Tail-Call Optimization

Note

These slides are also available in PDF format: 4:3 PDF, 16:9 PDF, 16:10 PDF.

Motivation

  1. Recursion is a beautiful way to express many algorithms, as it typically makes our algorithm easier to prove.
  2. Calling a function requires space on the call stack for the variables, parameters, and return address from the call.
  3. What if we could translate certain kinds of recursion into loops at compile time so that we could use it feasibly?

Tail-Calls

A tail-call is a function call for which the return value of the call becomes the return value of the function. For example, sqrt is the tail-call of this function:

double distance(struct point a, struct point b) {
    double dx = a.x - b.x;
    double dy = a.y - b.y;
    return sqrt(dx * dx + dy * dy);
}

A function which is tail-recursive only ever calls itself as a tail call.

Racket Example

Consider this Racket function:

(define (sqrt x guess)
  (if (< (abs (- (expt guess 2) x)) 0.001)
    guess
    (sqrt x (* 0.5 (+ guess (/ x guess))))))
  • The only place sqrt ever calls itself is in a tail position
  • if is a macro: it returns something to be evaluated rather than evaluating it itself
  • Since (sqrt x (* ...)) is one of the returned forms from if, it is a tail call.

Practice 1

Identify the tail-calls and state whether the function is tail-recursive or not.

(define (double-all lst)
  (if (null? lst)
    '()
    (cons (* 2 (car lst))
          (double-all (cdr lst)))))

Practice 2

Identify the tail-calls and state whether the function is tail-recursive or not.

(define (sum-list lst)
  (if (null? lst)
    0
    (+ (car lst)
       (sum-list (cdr lst)))))

Practice 3

Identify the tail-calls and state whether the function is tail-recursive or not.

(define (sum-list lst)
  (define (sum-iter lst acc)
    (if (null? lst)
      acc
      (sum-iter (cdr lst) (+ (car lst) acc))))
  (sum-iter lst 0))

Practice 4

Identify the tail-calls and state whether the function is tail-recursive or not.

(define (fib n)
  (if (< n 2)
    n
    (+ (fib (- n 1))
       (fib (- n 2)))))

Practice 5

Identify the tail-calls and state whether the function is tail-recursive or not.

(define (fib n)
  (define (fib-iter n a b)
    (if (= n 0)
      a
      (fib-iter (- n 1) b (+ a b))))
  (fib-iter n 0 1))

Translating Tail-Recursion to Loops

To translate a tail recursive function to a loop, we can surround the function body in an infinite loop, and when we tail-call ourselves, replace that with a reassignment of our arguments and a continue.

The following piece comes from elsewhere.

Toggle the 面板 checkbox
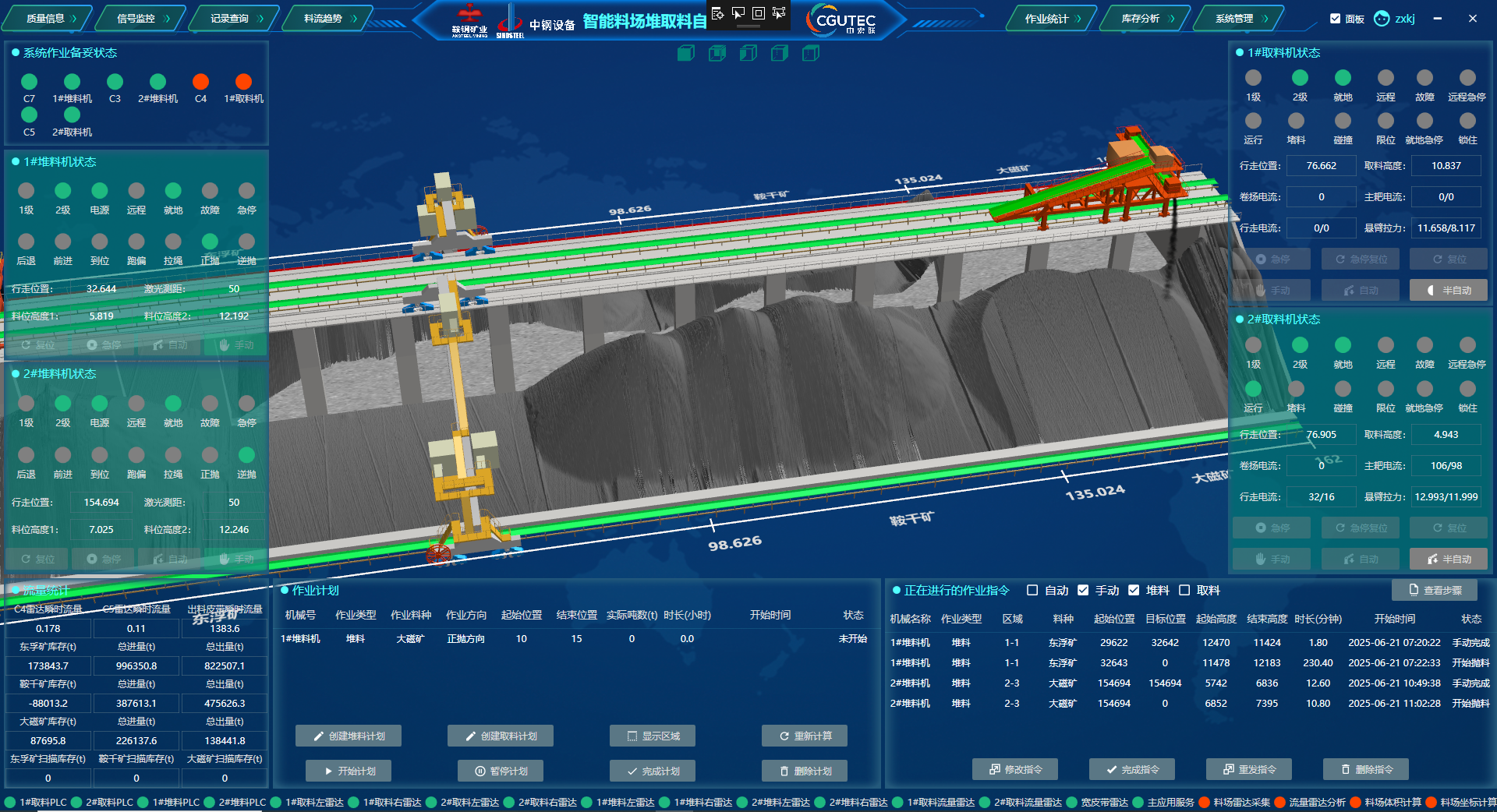 (1336, 19)
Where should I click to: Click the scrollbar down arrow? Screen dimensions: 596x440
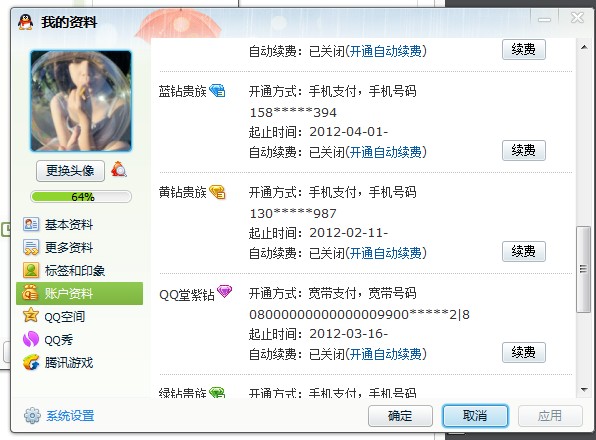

How might this look in the code below?

int fib_iter(int n, int a, int b) {
    if (n == 0) return a;
    return fib_iter(n - 1, b, a + b);
}

Loop Translation Example

Before optimization:

int fib_iter(int n, int a, int b) {
    if (n == 0) return a;
    return fib_iter(n - 1, b, a + b);
}

After optimization: (not pretty, but shows what a compiler might do)

int fib_iter(int n, int a, int b) {
    while (true) {
        if (n == 0) return a;
        int next_n = n - 1, next_a = b, next_b = a + b;
        n = next_n, a = next_a, b = next_b;
        continue;
    }
}

Can we do better?

What if we wanted our compiler to handle circular recursive cases like this:

  1. Procedure A can tail-call procedure B.
  2. Procedure B can tail-call procedure C.
  3. Procedure C can tail-call procedure A.

Brainstorm optimization techniques with your learning group. Think aloud!

The Trampoline Method

Idea: in interpreted languages, we have an evaluator function which takes an expression and the storage context, if we make this function call functions in a loop and have our functions return what it should call next, we can get free tail-call optimization that also supports circular tail calls!

(figure on whiteboard)

Thinking of the Trampoline Visually

../_images/trampoline.jpg

Think of these people as functions, one function returns its unevaluated tail-call to the trampoine rather than calling it itself.

Why is TCO important to SlytherLisp?

The only structure for looping in SlytherLisp is recursion, so we need to be able to efficiently be able to implement loops in SlytherLisp.

You should implement TCO using the trampoline method. Hint: lisp_eval can be your trampoline.

Tail Recursive Modulo Cons

Some tail call optimizers have an additional trick in their hat: tail call modulo cons. This technique allows the CDR argument to a cons tail call to become a tail call.

  1. Rather than waiting for the CDR to finish evaluating to construct the cons cell, the cell is constructed right away without setting the CDR argument.
  2. A reference to the CDR is passed back to the trampoline.
  3. The trampoline stores the result of the CDR evaluation into the CDR reference.

The Racket compiler implements this technique. You are not required to implement this in SlytherLisp.